Michael Checkland was educated at the state grammar school King Edward VI Five Ways in Birmingham, and Wadham College, Oxford, of which he was appointed an Honorary Fellow in 1989. After leaving Oxford he worked first as an auditor at Parkinson Cowan Ltd and then as an accountant at Thorn.
Checkland joined the BBC in 1964 as a senior cost accountant and in 1969 he was promoted to be head of the Central Finance Unit and chief accountant for Central Finance Services. In 1971 he moved to BBC TV, where he was successively chief accountant (1971–76), financial controller (1976–77), controller of planning and resource management (1977–82), and director of resources (1982–85). He had meanwhile been a director of Visnews from 1980 until 1985. In 1985 he was appointed Deputy Director-General of the Corporation, and at the same time he became Vice President of the Royal Television Society, a position he retained until 1994. In 1986 he became Chairman of BBC Enterprises, of which he had been a director since 1979. The following year he became Director-General upon the resignation of Alasdair Milne. This appointment coincided with a term of office as President of the Commonwealth Broadcasting Association from until 1988.

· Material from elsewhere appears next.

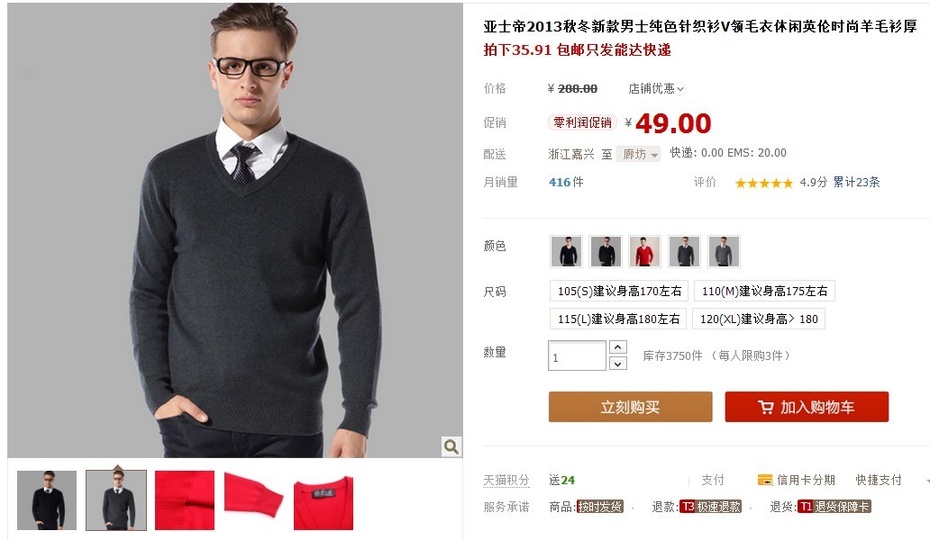
Task: Click the magnifier zoom icon on product image
Action: coord(451,446)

As a former BBC accountant (hence his somewhat derogatory nickname "Michael Chequebook or Chequebook Checkland") he was more cautious and less radical than Milne, and therefore much less unsettling to the Thatcher government. It has been claimed that the exodus to Channel 4 in the early 1990s of dramatists like Dennis Potter and Alan Bleasdale, who had both been responsible for series which caused outrage among Conservatives during the Milne era, had much to do with the relative lack of risk-taking at the BBC under Checkland and his successor John Birt, who was deputy director-general throughout Checkland's reign.